- _PROMPT_
Could you switch "column header" to "column heading" in the stretch from the line containing "Click the person" through the line containing "pyautogui.click(x=240, y=111)", leaving everything else unchanged? Return only those lines, without the pictures.
-- START OF INPUT --
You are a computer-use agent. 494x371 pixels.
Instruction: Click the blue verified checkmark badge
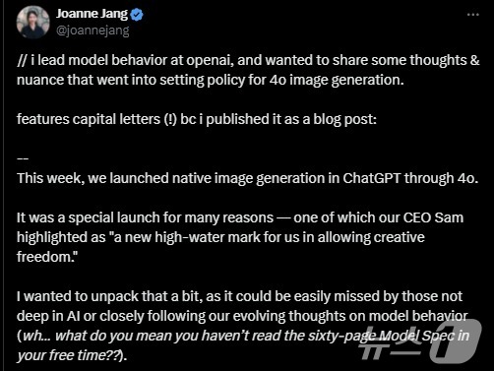[x=137, y=15]
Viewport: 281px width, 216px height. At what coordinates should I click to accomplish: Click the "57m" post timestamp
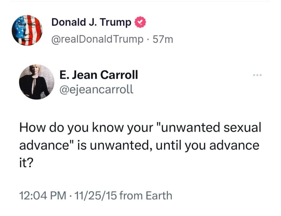(163, 39)
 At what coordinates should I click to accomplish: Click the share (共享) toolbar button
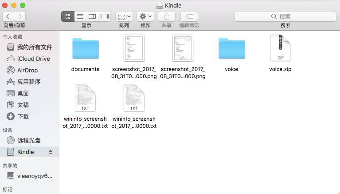click(x=167, y=16)
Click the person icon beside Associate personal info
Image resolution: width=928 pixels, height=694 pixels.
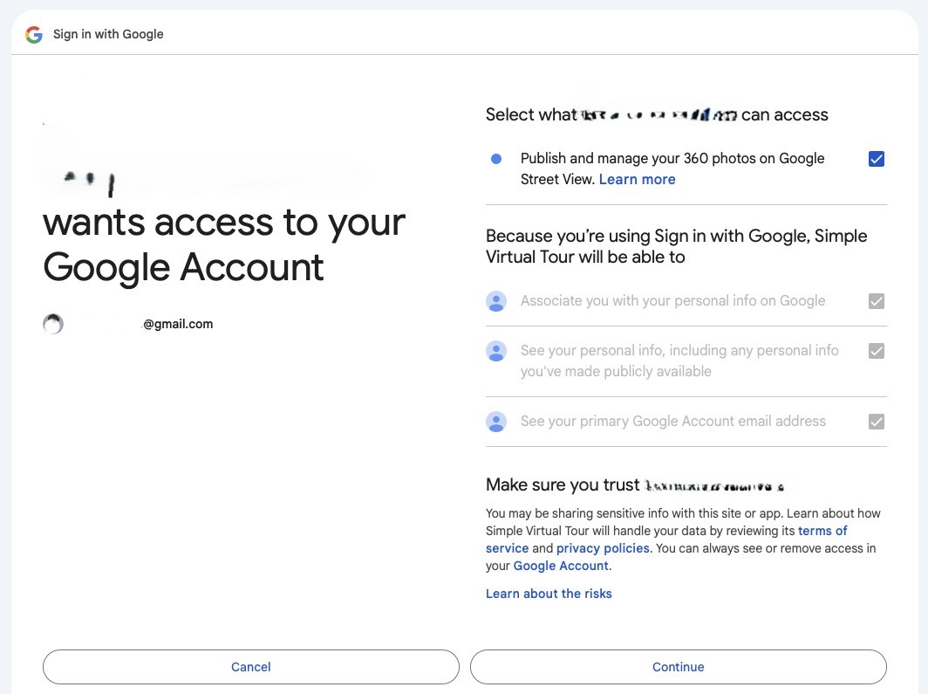click(x=496, y=301)
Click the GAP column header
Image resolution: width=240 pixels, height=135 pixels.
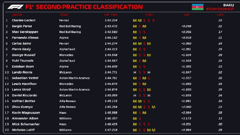click(187, 15)
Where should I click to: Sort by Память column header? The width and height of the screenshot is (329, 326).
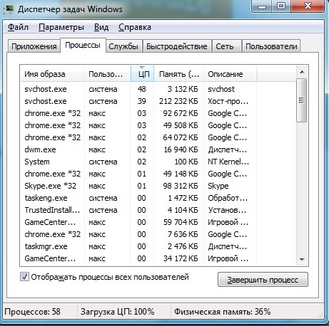pos(178,74)
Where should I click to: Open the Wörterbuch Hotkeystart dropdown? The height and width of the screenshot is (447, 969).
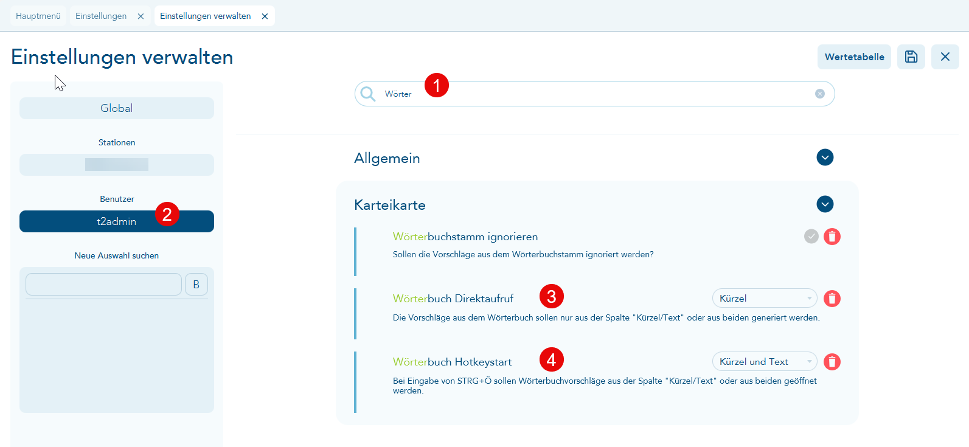[765, 362]
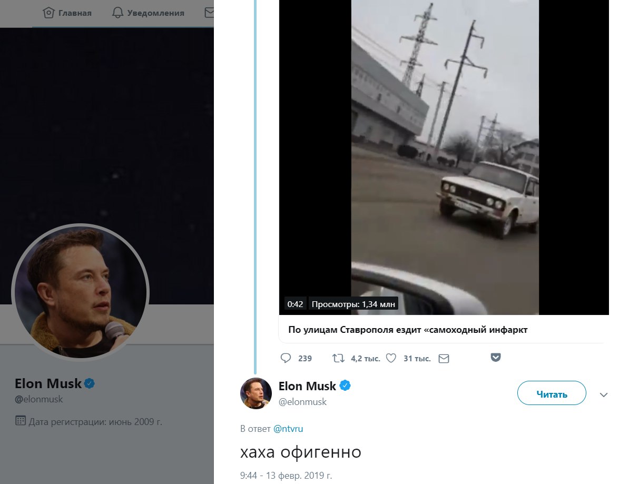Click the verified badge beside the tweet author name

click(x=346, y=386)
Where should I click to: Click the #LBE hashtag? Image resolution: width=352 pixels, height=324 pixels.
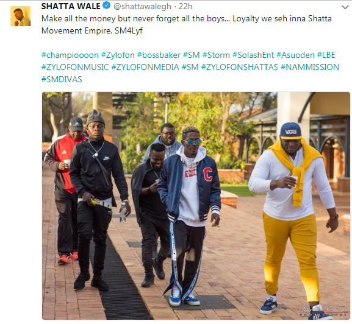point(326,55)
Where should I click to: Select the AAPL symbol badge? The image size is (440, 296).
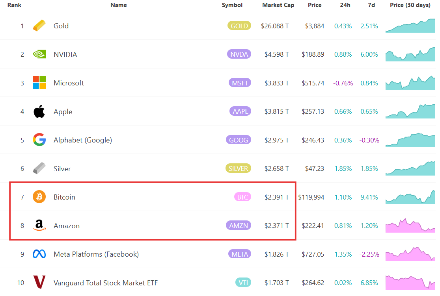pyautogui.click(x=240, y=111)
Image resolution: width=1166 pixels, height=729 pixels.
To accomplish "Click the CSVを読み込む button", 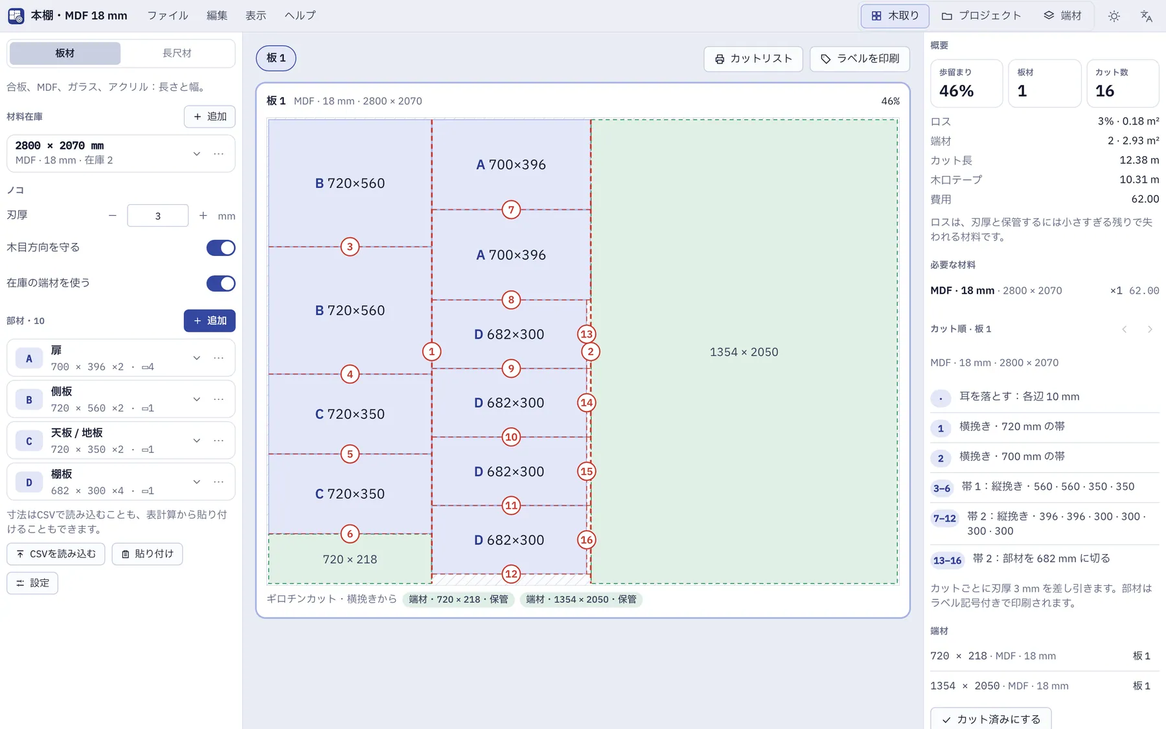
-- END OF INPUT --
- _REPLY TO THE EXERCISE_
Click the person icon beside Associate personal info
Image resolution: width=928 pixels, height=694 pixels.
click(x=496, y=301)
Click the GAP column heading
Image resolution: width=240 pixels, height=135 pixels.
click(187, 15)
Where should I click to: Sort by Память column heading? The width and height of the screenshot is (329, 326).
pos(178,74)
Where should I click to: Open the Wörterbuch Hotkeystart dropdown? The height and width of the screenshot is (447, 969).
[765, 362]
Click the verified badge beside the tweet author name

click(x=346, y=386)
Where should I click to: Click the #LBE hashtag? Image resolution: width=352 pixels, height=324 pixels.
point(326,55)
Where should I click to: Select the AAPL symbol badge? The image size is (440, 296).
pyautogui.click(x=240, y=111)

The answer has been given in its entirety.